SYDNEY, Jan 11 (Reuters) - The Australian and New Zealand dollars started the week with falls against the greenback on Monday, as the prospect of more stimulus for the word's largest economy and the resulting higher yields drove investors to the U.S. currency.

The Aussie was last down 73 basis points at $0.7710 on Monday, the lowest since Jan. 5 and the second consecutive session of losses, following last week's shift in the U.S. senate.

"The USD was supported with increasing calls for stimulus driving relative yields higher," Australia and New Zealand Banking Group analysts said in a note.

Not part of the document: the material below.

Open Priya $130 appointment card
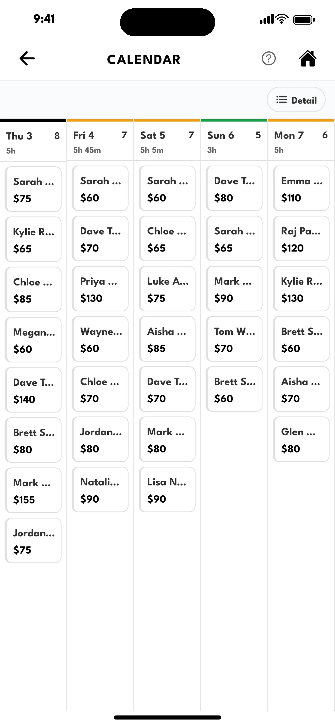This screenshot has height=726, width=335. click(x=100, y=289)
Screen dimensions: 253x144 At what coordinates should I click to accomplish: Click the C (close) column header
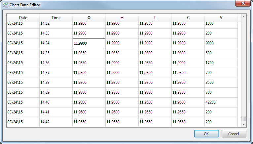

Talk of more fiscal stimulus as Democrats took control of the Senate has pushed longer-term Treasury yields to 10-month highs, giving the dollar a lift after weeks of losses.

Despite the recent falls for the Aussie, a liquid proxy for risk, its outlook remained "positive as stimulus expectations and falling volatility support the risk trade," ANZ added.

Across the Tasman Sea, the New Zealand dollar was 57 basis points lower at $0.7197, also a weekly low.

In the bond market, price pressure by the selloff in U.S. Treasuries continued amid wagers that more stimulus spending would lead to more borrowing and higher inflation over time.

Australian 10-year bond yields were at 1.09%, leaving them 9 basis points higher than a week ago.

Yields on three-year paper was little changed at 0.12%, slightly higher than the Reserve Bank of Australia's (RBA) target of 0.10%.